## AIM OF THE TASK:
A faithful copy is required. Print each line of the data exactly and omit the pictures.

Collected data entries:
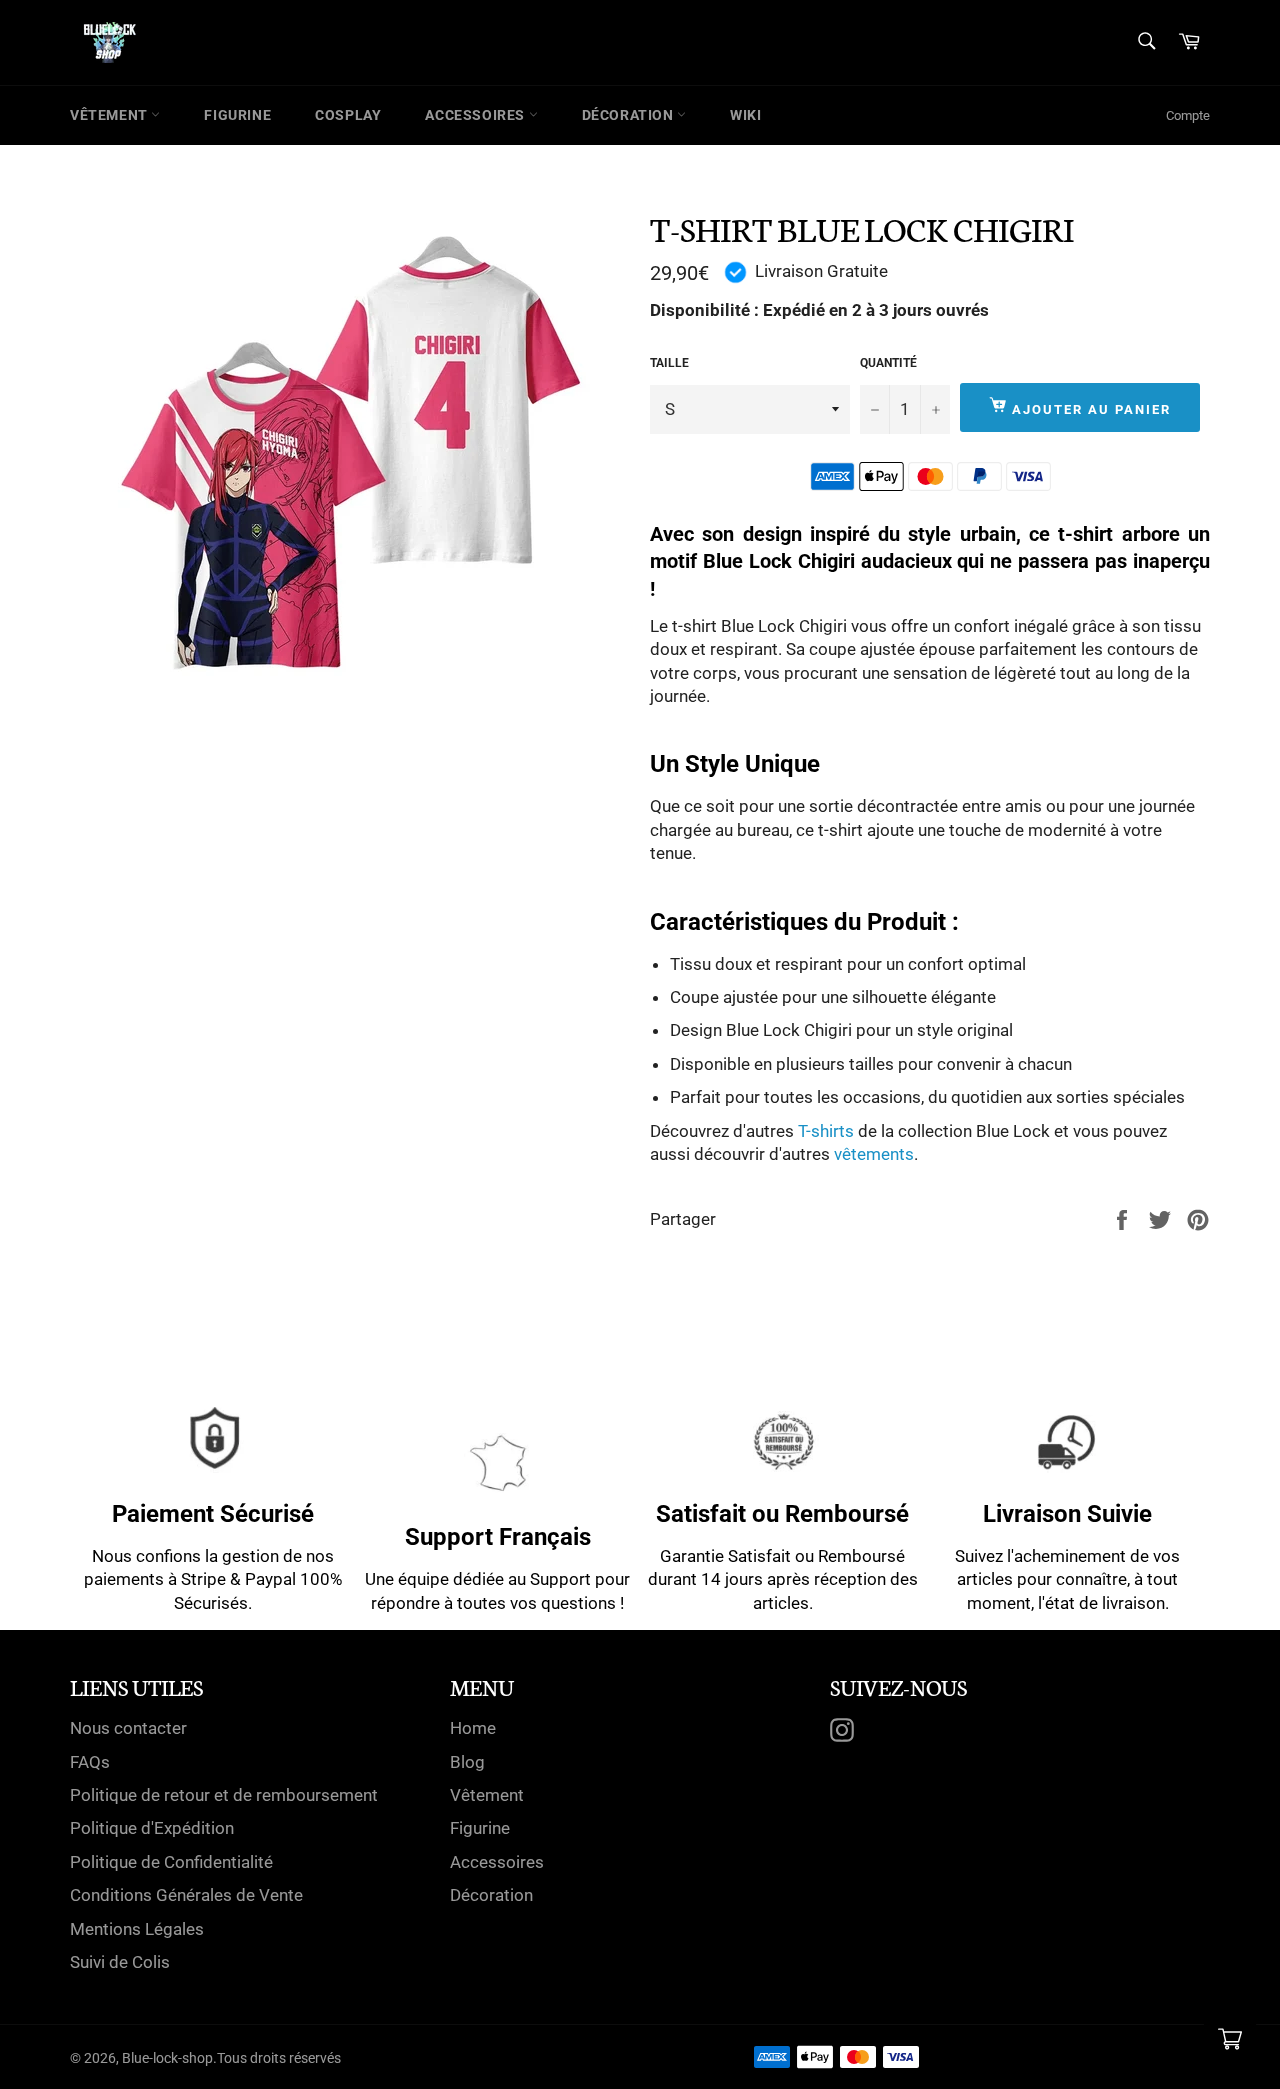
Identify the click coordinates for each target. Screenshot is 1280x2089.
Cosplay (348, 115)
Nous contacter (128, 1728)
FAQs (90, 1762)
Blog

## TASK SOLUTION:
Identify the click coordinates for each target. Screenshot is 1280x2089.
Cosplay (348, 115)
Nous contacter (128, 1728)
FAQs (90, 1762)
Blog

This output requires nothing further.